KUOW Photo/Megan Farmer

In February of 2022, the King County Regional Homelessness Authority announced an ambitious program promising to reduce unsheltered homelessness in downtown Seattle to zero — potentially within a year.

But 19 months later, the organization announced the end of Partnership for Zero, after only meeting a fraction of its goal.

The effort began as a way to connect public institutions and private donors. Together, they would fund a program that would effectively end unsheltered homelessness downtown.

"The idea was that this is going to be a sort of innovative approach that would use people with lived experience of homelessness, called systems advocates,” explained Publicola publisher Erica Barnett, who reported on the program.

Barnett said those advocates would then be assigned a client, acting as their case manager through the process of getting housing. To find that housing, the King County Regional Homelessness Authority would work with private landlords, who would be given a voucher — typically for a one year lease.

The organization created a list of around 1,000 people living outside between South Lake Union and the Chinatown-International District. The goal, Barnett said, was to get all of those people into housing, then maintain a system where no more than 30 people would be unhoused in downtown Seattle at one time.

Ultimately, the program fell short of its goal, only housing 230 people. The issue, Barnett said, was that people who are unsheltered don't just stay in one place.

"If you are downtown one day, or you're downtown for a couple of weeks, you're not necessarily in the same area."

Partnership for Zero also faced funding issues.

The program’s main funder, an umbrella group called We Are In, announced it was backing out. Barnett said the King County Regional Homelessness Authority hoped to rely on federal funding going forward, through a Medicaid program. But the money never materialized.

Barnett said the program did set up a housing command center downtown, which took an emergency response approach to homelessness.

"If you have a major weather event, the city has an emergency operation center," she explained. "And so that was the approach that they took to this downtown project."

The program hired a total of 36 "system advocates,” people with lived experience of homelessness to help clients, Barnett said. Now those people are out of a job. Barnett reported hearing that the job itself was really hard, and workers often felt unsupported.

"There was not a lot of training, there was not a lot of sort of taking care of people's mental health," she said. Barnett added that the system advocates were often asked to work during strange hours, or in places that didn't feel safe.
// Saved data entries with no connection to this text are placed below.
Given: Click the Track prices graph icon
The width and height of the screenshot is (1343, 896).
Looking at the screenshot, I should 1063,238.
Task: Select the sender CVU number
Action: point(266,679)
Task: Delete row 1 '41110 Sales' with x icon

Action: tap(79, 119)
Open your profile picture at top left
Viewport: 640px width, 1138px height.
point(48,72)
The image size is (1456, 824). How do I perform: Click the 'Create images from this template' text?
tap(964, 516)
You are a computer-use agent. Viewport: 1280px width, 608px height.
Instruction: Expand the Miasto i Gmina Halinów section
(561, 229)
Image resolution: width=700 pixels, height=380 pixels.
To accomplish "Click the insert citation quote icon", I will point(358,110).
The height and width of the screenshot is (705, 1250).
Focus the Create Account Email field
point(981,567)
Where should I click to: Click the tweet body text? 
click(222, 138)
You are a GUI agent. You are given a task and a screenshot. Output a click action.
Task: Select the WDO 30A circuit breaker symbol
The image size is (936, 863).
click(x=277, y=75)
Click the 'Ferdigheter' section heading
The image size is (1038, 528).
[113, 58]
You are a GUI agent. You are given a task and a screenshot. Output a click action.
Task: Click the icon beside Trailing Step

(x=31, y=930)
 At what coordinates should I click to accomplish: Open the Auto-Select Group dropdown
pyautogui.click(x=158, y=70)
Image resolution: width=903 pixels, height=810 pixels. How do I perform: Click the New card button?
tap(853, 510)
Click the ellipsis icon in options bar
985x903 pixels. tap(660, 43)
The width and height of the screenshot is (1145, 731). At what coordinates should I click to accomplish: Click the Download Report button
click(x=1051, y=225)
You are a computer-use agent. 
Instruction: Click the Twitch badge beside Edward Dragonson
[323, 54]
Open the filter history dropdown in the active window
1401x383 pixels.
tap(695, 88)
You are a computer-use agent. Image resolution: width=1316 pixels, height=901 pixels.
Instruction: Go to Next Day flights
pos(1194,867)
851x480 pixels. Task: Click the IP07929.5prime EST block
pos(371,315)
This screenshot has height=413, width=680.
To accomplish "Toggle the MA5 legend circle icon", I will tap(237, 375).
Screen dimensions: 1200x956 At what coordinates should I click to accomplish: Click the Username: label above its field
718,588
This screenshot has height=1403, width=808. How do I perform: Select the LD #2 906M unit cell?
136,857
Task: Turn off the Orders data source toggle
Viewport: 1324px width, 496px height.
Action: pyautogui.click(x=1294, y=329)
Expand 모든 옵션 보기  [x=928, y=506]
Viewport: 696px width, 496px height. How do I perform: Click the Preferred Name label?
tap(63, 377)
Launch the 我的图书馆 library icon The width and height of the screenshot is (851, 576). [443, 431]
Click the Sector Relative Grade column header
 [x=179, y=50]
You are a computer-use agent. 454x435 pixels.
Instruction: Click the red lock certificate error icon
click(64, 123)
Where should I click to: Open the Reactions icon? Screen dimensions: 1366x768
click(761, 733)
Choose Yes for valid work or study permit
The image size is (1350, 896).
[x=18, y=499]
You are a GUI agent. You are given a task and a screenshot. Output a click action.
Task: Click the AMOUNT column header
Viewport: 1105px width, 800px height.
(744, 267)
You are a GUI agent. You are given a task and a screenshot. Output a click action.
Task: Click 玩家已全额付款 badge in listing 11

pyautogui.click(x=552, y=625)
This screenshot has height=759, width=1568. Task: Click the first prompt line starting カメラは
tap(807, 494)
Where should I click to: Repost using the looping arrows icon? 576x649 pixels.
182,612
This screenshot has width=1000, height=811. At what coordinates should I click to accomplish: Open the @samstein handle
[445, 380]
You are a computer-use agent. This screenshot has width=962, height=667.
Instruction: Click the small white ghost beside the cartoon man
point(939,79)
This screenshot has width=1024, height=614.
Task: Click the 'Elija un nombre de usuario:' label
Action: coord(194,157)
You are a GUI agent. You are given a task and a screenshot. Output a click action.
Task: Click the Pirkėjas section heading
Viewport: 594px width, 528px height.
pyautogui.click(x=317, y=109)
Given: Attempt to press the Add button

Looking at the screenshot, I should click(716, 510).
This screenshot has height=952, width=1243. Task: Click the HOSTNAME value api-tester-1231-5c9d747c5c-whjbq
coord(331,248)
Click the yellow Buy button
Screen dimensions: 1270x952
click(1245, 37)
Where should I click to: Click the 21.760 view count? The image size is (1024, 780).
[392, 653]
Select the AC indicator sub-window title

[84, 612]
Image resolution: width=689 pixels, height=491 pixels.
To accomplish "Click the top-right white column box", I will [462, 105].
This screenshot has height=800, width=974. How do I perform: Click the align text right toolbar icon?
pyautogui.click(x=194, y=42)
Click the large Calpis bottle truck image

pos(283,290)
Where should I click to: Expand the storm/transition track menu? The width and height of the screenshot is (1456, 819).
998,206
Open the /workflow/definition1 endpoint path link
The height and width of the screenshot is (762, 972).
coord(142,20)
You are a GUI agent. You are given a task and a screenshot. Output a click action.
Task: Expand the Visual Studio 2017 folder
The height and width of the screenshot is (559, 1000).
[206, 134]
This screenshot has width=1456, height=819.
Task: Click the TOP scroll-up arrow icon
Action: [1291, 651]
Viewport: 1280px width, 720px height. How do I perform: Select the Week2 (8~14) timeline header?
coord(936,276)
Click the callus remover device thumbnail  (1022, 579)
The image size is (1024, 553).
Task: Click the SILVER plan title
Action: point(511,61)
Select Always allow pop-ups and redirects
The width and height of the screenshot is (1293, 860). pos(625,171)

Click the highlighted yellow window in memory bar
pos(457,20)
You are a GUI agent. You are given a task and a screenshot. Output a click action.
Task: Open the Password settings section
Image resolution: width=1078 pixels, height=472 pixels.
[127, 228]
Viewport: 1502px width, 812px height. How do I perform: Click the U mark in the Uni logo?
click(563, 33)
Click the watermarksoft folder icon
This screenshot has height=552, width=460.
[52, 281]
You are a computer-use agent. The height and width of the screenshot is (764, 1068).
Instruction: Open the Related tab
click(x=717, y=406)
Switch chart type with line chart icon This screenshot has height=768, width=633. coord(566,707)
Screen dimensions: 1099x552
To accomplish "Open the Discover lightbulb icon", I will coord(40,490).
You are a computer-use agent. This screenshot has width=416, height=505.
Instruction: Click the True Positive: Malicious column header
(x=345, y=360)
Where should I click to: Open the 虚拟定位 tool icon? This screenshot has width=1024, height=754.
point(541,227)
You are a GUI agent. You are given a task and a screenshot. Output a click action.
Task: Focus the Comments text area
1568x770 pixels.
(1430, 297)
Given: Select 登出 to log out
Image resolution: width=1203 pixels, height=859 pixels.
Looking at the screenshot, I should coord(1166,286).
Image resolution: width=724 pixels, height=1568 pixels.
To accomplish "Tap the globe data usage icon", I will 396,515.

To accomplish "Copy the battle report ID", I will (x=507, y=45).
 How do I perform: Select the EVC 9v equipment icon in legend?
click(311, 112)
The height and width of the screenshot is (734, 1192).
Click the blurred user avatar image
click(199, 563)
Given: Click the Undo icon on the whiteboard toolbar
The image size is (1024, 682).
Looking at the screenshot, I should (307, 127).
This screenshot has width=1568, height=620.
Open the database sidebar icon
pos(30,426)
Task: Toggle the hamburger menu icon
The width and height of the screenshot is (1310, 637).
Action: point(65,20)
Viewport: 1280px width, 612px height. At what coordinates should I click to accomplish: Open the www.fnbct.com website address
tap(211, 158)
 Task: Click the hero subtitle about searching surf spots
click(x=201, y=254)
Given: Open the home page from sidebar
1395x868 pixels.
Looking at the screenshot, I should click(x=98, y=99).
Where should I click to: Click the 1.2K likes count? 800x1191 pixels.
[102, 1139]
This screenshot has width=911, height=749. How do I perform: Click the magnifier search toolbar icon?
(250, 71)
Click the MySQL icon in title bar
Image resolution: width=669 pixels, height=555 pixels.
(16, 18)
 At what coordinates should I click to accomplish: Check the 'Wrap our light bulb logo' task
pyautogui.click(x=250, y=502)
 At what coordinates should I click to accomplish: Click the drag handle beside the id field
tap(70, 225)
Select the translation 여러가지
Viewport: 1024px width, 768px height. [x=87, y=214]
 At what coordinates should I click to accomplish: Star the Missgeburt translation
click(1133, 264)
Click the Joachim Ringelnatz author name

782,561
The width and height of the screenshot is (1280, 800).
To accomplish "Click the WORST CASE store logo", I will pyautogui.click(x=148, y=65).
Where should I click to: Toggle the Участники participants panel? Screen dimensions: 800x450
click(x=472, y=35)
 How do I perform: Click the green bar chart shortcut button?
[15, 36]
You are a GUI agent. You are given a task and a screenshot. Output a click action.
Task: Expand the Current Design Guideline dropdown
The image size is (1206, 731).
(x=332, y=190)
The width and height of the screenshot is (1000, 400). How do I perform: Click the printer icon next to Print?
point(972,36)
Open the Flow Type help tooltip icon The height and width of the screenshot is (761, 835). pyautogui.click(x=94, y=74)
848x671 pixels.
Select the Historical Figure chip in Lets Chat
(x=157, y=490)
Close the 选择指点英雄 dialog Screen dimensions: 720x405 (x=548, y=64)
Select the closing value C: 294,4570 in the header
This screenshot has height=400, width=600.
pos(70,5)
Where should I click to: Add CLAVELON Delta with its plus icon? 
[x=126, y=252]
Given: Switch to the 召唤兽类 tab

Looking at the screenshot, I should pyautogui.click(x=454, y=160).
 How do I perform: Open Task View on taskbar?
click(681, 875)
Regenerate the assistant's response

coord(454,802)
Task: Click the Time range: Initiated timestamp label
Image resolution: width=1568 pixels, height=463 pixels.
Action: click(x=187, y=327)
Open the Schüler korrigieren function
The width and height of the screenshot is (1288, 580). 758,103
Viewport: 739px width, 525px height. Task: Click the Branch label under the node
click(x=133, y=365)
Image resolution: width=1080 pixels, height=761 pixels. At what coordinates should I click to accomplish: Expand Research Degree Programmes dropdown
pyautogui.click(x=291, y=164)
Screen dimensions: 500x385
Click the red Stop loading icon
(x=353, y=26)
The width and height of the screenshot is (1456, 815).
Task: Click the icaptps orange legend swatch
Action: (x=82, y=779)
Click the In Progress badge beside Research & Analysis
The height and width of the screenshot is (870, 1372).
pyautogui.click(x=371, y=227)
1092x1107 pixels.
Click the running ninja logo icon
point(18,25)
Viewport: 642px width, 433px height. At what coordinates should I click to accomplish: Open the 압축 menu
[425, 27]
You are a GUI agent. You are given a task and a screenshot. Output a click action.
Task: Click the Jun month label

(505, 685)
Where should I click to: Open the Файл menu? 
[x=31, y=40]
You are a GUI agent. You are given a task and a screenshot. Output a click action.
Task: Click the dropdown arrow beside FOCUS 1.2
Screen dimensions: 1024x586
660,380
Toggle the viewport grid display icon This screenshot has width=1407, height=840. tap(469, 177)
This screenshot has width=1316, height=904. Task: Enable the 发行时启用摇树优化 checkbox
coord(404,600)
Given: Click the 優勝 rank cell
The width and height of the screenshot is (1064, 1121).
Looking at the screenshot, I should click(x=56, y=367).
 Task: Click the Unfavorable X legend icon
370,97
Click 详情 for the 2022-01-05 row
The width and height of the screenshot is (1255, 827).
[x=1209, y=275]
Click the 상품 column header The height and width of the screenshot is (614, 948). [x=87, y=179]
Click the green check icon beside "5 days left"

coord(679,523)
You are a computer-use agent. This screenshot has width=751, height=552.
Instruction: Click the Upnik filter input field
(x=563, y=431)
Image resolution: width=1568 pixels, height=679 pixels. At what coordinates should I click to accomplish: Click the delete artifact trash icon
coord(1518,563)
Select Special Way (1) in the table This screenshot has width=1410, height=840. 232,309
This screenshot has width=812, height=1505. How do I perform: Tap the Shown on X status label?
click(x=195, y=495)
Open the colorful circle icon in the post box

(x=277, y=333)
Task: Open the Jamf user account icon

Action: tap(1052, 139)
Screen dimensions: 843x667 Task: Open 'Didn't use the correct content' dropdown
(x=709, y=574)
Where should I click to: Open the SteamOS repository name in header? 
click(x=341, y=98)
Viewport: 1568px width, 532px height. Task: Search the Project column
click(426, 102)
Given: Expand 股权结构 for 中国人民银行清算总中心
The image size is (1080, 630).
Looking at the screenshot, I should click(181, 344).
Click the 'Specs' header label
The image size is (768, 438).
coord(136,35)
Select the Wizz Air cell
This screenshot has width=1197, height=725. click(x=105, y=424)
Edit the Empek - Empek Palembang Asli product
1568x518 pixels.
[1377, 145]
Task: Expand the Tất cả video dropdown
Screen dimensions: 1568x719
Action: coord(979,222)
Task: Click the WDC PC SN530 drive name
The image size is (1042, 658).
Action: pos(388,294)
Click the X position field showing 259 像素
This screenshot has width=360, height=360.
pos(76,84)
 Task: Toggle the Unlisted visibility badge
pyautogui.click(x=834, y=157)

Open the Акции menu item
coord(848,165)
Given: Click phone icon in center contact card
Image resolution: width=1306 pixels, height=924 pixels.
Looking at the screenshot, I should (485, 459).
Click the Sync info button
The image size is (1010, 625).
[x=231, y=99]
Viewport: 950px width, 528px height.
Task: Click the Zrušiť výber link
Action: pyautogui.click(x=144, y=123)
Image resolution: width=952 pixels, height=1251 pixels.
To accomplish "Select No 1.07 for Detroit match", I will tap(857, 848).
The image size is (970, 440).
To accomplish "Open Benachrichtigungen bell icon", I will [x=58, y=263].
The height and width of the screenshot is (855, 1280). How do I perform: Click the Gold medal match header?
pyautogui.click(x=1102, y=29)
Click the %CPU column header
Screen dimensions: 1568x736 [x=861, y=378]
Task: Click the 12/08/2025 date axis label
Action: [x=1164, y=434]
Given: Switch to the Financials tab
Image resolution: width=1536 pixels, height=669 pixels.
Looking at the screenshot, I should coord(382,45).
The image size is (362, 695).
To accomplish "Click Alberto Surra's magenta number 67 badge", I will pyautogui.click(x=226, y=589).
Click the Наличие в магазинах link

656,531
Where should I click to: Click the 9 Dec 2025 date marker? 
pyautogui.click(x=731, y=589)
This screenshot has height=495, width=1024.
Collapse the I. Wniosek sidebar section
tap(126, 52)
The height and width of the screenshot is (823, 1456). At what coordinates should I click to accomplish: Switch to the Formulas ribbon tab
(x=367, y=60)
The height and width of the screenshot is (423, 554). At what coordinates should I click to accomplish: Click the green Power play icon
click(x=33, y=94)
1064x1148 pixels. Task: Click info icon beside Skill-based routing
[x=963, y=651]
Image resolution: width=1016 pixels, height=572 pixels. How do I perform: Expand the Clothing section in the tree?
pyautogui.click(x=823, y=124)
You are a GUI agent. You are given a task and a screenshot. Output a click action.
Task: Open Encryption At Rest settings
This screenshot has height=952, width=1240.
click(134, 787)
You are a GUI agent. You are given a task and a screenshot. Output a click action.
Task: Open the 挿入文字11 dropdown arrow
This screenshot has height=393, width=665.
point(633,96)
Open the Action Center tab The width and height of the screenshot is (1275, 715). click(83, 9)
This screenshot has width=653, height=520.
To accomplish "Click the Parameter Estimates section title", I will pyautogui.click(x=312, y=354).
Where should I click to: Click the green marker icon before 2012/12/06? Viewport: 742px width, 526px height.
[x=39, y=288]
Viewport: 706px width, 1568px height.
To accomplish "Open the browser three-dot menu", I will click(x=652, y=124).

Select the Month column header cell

"People who had been very recently using drugs and were trying to stay sober would be sent into places where people were using drugs, without necessarily adequate training on how to cope with that."

Meanwhile, the King County Regional Homelessness Authority has said its hiring for 11 new positions is encouraging internal applications.

For the approximately 200 people who were given housing, the future looks unclear.

Many have 12-month leases through Partnership for Zero's voucher program. What happens after those leases run out for people who can't afford to pay rent on their own is still unknown.